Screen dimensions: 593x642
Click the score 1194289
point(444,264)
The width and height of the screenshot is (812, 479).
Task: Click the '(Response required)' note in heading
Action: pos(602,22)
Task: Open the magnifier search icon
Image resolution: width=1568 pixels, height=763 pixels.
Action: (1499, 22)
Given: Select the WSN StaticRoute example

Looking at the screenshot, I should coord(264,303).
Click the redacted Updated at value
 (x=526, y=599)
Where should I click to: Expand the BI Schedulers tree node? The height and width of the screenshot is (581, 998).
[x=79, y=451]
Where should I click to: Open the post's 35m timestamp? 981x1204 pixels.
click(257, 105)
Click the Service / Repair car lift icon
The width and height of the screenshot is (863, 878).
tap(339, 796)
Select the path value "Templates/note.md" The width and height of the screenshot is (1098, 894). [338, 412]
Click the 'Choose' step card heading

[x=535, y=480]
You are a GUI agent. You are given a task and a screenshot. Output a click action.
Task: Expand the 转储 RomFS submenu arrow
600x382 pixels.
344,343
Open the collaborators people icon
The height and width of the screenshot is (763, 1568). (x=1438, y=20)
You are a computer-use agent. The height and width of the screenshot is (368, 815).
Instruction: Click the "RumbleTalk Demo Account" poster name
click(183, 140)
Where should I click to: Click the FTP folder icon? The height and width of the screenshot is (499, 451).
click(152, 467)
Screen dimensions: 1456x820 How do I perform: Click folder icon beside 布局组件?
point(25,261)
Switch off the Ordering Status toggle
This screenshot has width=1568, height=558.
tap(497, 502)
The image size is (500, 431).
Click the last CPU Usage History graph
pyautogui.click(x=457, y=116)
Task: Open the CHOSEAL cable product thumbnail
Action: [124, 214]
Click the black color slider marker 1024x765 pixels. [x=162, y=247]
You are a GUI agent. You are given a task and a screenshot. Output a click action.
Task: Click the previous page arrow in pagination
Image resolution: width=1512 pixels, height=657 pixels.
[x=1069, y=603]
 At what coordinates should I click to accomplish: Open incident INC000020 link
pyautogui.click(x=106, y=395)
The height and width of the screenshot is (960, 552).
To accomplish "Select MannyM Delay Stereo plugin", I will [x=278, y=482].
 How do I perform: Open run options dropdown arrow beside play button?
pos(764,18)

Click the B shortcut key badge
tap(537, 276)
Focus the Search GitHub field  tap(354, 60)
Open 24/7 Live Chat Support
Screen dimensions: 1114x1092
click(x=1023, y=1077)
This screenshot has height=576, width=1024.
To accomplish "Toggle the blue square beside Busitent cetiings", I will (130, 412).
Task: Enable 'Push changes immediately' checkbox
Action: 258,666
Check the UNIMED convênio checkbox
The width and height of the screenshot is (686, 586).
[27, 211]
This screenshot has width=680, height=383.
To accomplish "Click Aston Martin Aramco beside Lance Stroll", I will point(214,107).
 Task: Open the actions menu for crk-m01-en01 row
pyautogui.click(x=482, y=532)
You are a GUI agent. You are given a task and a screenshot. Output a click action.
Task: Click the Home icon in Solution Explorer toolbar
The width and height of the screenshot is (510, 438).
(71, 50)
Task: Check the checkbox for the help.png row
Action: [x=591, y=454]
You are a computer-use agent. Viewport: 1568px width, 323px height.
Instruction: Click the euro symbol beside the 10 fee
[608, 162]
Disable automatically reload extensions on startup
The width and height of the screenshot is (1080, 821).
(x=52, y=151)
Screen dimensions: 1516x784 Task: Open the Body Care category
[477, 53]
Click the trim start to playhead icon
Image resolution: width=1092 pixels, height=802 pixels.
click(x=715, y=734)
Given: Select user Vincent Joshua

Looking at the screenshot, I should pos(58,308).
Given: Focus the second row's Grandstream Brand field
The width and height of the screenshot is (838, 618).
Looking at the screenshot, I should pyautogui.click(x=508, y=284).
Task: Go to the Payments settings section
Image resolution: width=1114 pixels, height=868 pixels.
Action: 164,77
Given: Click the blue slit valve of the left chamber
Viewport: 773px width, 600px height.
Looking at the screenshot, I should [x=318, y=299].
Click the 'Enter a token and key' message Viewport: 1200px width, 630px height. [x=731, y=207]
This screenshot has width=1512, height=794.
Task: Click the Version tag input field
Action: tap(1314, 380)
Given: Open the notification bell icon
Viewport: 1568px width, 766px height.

========================================

### Task directions
From the data above, gather every line that contains the string "This".

### Final answer
This screenshot has width=1568, height=558.
This screenshot has height=576, width=1024.
This screenshot has width=680, height=383.
This screenshot has width=1512, height=794.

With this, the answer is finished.